Description of the task →
A faithful copy is required. Print each line of the data exactly and omit the pictures.

Records provided: Begin

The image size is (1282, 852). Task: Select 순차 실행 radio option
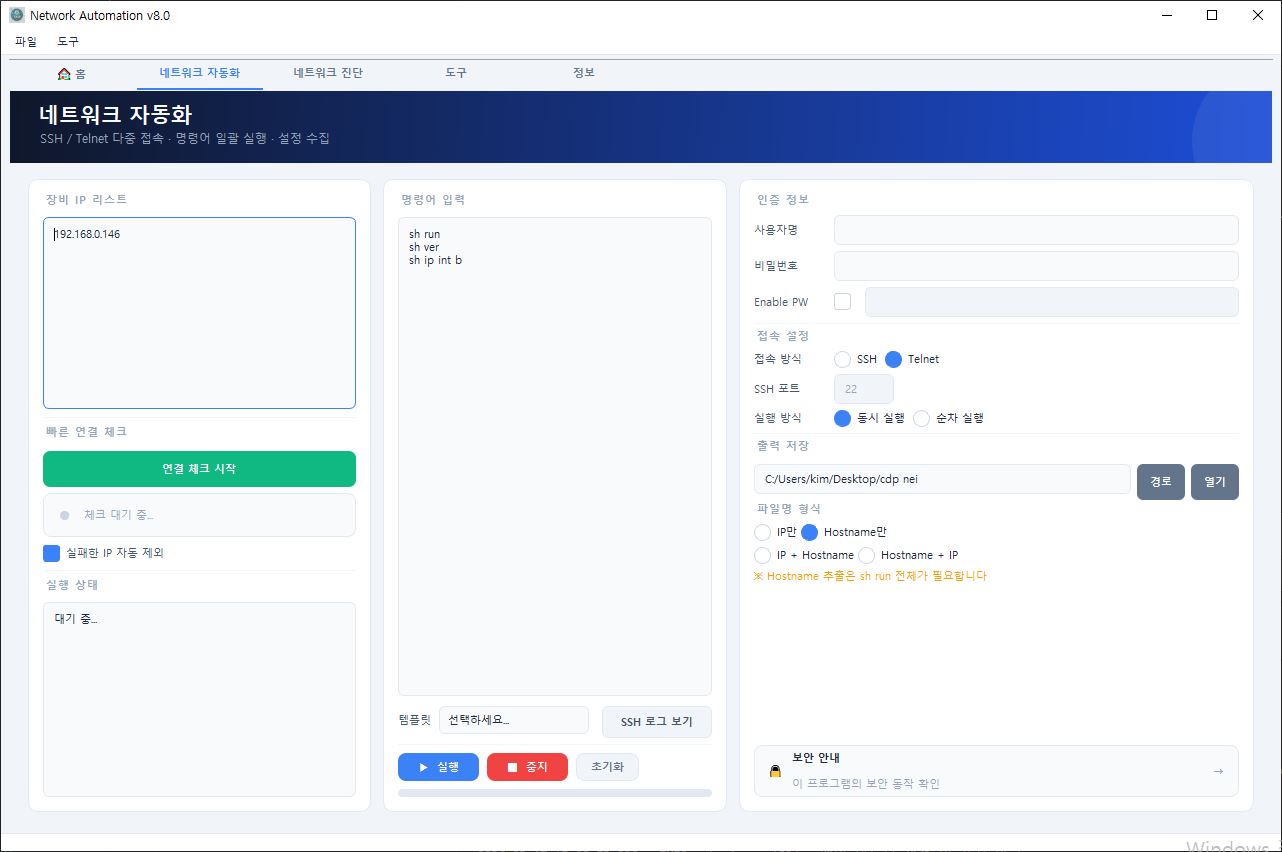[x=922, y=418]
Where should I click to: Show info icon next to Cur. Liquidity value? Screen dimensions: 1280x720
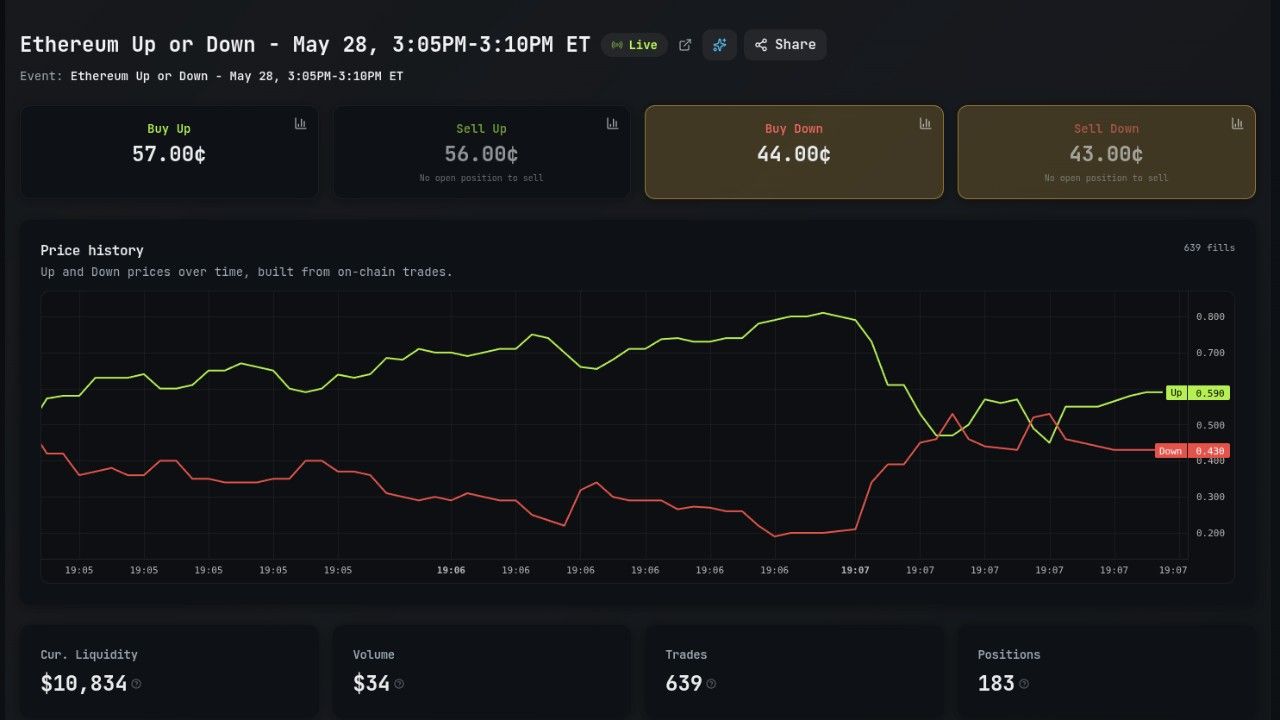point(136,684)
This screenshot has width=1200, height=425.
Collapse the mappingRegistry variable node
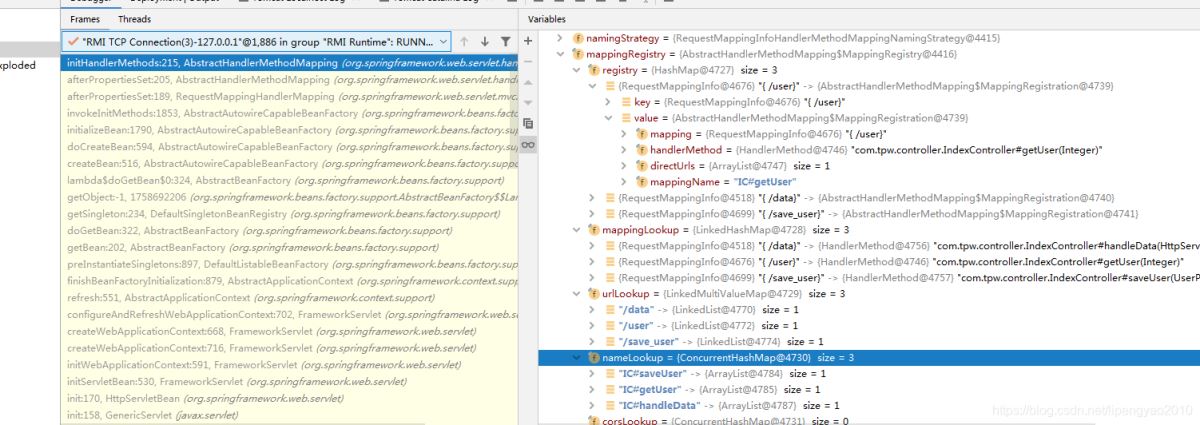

Records provided: End

Solution →
The image size is (1282, 852). Task: Select 순차 실행 radio option
[x=922, y=418]
Where should I click to: Show info icon next to Cur. Liquidity value? Screen dimensions: 1280x720
point(136,684)
This screenshot has width=1200, height=425.
Collapse the mappingRegistry variable node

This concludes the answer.